Are entrepreneurs born or are they made? Sahar Hashemi, 47, thinks they must be made: she "never wanted to be an entrepreneur". However, shortly after qualifying as a lawyer in 1994 she realised that, in her own words, "I wasn't very good at the law". With expected job offers failing to materialise, she went to visit her brother, Bobby, in New York. While she was there she fell in love with the low-fat coffee widely sold there what we all now know as a "skinny latte". Yet when she returned to the UK, she found to her disappointment that they were hard to track down.

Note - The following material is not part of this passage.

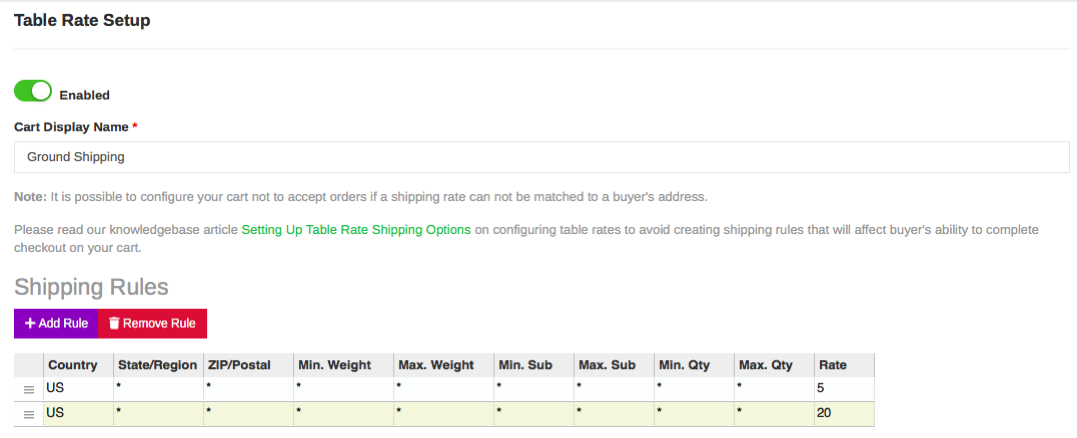Toggle the Enabled switch off

pyautogui.click(x=33, y=91)
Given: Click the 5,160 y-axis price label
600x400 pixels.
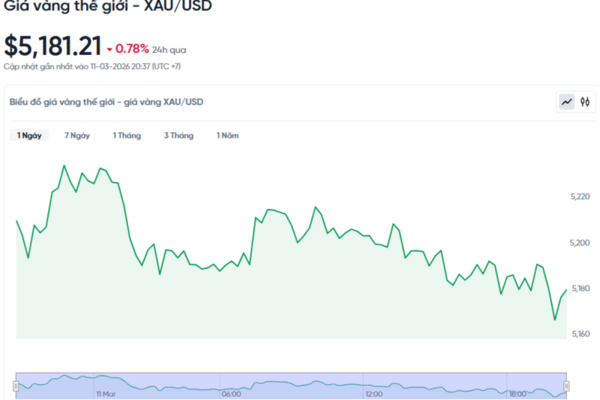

So she took matters into her own hands. She and Bobby set up their own chain of coffee bars, called Coffee Republic. They raised the money via a bank loan from NatWest, underwritten by the Small Business Loan Guarantee Scheme. Along with money from an angel investor, this funded Coffee Republic's first site, which opened in 1995. Hashemi admits now that at first she was "clueless" about the complexities of running a firm in the catering industry she was forced to learn everything from scratch.

Her first major challenge was finding the right people to staff her coffee shops. Another problem was raising brand awareness among a mainly tea-drinking public. So she focused on "cheap but effective" marketing deals, such as "two for one" offers and loyalty cards. This helped Coffee Republic build an audience quickly. She remembers with pride walking on the street one day and seeing someone drinking from a Coffee Republic branded paper cup.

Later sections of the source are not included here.